Technical information
- Licensing authority: FCC
- Facility ID: 11894
- Class: C
- ERP: 30,000 watts (horizontal)
- HAAT: 966 meters (3,169 ft)
- Transmitter coordinates: 33°17′20″N 110°49′45″W﻿ / ﻿33.28889°N 110.82917°W
- Translator: 96.5 MHz K243BN (Laveen)

Links
- Public license information: Public file; LMS;
- Website: lazphx.com

= KZOM =

KZOM (96.5 MHz) is a commercial radio station licensed to Claypool, Arizona. KZOM is owned by Orozco Broadcasting and programs a Regional Mexican radio format. It has an effective radiated power (ERP) of 30,000 watts, heard in parts of the Phoenix metropolitan area and the Tucson metropolitan area. Its transmitter is located off Route 651 in the Pinal Mountains, at 966 m in height above average terrain (HAAT).

The station was initially assigned the KIKO-FM call letters by the Federal Communications Commission on April 19, 1990.

==History==
In December 2007, 1TV.Com (John Low, president) reached an agreement to acquire KIKO (1340 AM) and KIKO-FM (then at 106.1 FM) from Shoecraft Broadcasting for a reported $1.025 million. Broadcasting & Cable reported that the deal called for a $50,000 escrow deposit plus $725,000 cash at closing, then an additional $250,000 upon the FCC's issuance of a construction permit allowing 1TV.com to upgrade the facilities of KIKO-FM to Class C3 and moved from 106.1 to 97.3.

The FCC granted this voluntary transfer of license on February 19, 2008. and the transfer was completed April 30, 2008. The station made the move to its new frequency.

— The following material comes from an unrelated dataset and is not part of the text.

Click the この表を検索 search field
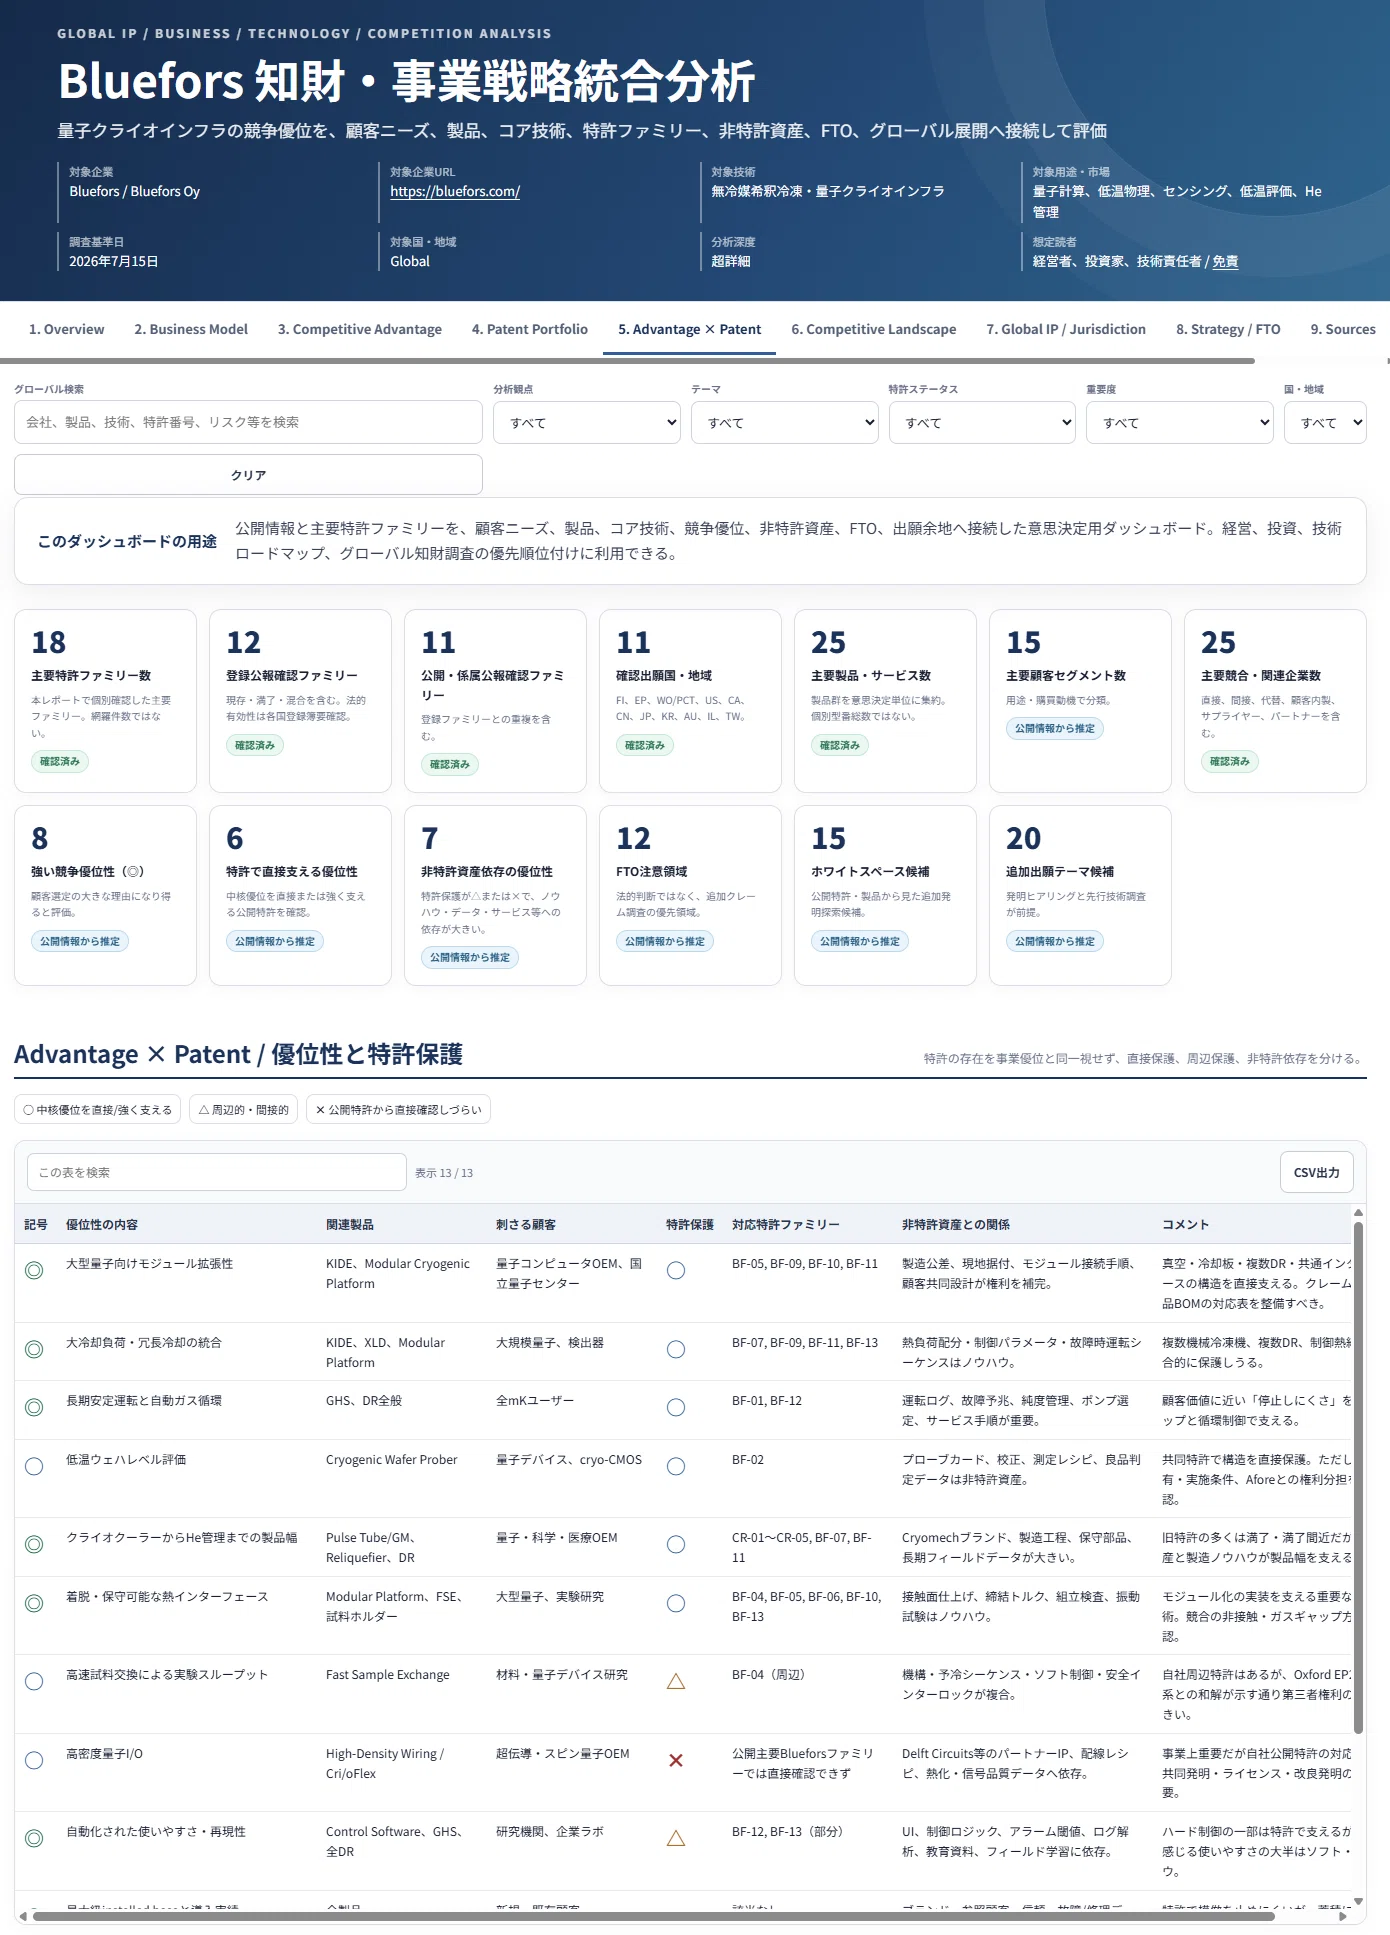The height and width of the screenshot is (1935, 1390). [x=216, y=1172]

On January 27, 2012, 97.3 KIKO-FM changed its format to comedy, branded as "Funny 97.3". The station was taken dark on March 17, 2014.

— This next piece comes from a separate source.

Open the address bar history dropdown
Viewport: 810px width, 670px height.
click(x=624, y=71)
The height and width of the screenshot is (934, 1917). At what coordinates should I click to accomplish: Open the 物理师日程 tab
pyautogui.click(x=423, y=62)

After being silent for nearly four months, KIKO-FM returned to the air on July 8, 2014, with an oldies format, branded as "Oldies 97.3".

In August 2017, KIKO-FM moved from 97.3 FM to 96.5 FM.

KIKO-FM was approved to change from a class C2 to a class C and increase its power from 670 watts to 34,000 watts, while decreasing height from 1,015 meters to 966 meters (3,169 ft). The upgrade allows KIKO-FM's signal to reach parts of the Phoenix and Tucson radio markets. The station was finally licensed on August 28, 2019, with a minor change to 30,000 watts with horizontal polarization only, which allows them to run with less transmitter power output at the expense of reception, especially in cars.

In July 2024, KIKO-FM was sold to Orozco Broadcasting. At the same time, they acquired translator K243BN (which previously carried programing from KAIZ) as part of a settlement over interference caused by the two stations being on the same frequency, expanding the station's reach into most of the Phoenix area.

On December 13, 2024, KIKO-FM changed its format from oldies to Regional Mexican, branded as "La Z 96.5" under new KZOM call letters.